**Exercise requirements**. If a line holds the word "time", copy it from the entries.

--------------------------------------------------

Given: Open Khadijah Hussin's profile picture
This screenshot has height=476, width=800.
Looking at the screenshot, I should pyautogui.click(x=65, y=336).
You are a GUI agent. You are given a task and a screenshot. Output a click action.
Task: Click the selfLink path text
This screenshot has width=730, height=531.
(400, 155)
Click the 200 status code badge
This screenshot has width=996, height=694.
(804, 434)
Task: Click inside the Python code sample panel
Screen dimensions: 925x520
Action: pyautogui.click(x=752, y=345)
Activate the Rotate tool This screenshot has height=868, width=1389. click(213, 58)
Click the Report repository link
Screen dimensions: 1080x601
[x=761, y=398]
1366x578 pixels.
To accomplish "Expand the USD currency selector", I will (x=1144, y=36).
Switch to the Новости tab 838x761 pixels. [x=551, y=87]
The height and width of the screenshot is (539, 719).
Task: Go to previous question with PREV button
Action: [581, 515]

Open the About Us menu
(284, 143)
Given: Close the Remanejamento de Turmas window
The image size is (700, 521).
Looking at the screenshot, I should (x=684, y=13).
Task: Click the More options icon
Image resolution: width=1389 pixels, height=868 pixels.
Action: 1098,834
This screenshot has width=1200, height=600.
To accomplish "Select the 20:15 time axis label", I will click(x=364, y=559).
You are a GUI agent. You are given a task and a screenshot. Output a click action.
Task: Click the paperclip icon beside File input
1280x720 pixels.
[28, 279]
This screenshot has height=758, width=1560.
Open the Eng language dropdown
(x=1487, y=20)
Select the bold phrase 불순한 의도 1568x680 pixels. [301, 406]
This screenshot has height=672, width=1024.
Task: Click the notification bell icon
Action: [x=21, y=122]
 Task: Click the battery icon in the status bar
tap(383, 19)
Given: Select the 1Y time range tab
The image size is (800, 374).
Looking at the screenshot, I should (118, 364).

--------------------------------------------------

**Result for this exercise**.
To accomplish "Select the 20:15 time axis label", I will click(x=364, y=559).
Given: Select the 1Y time range tab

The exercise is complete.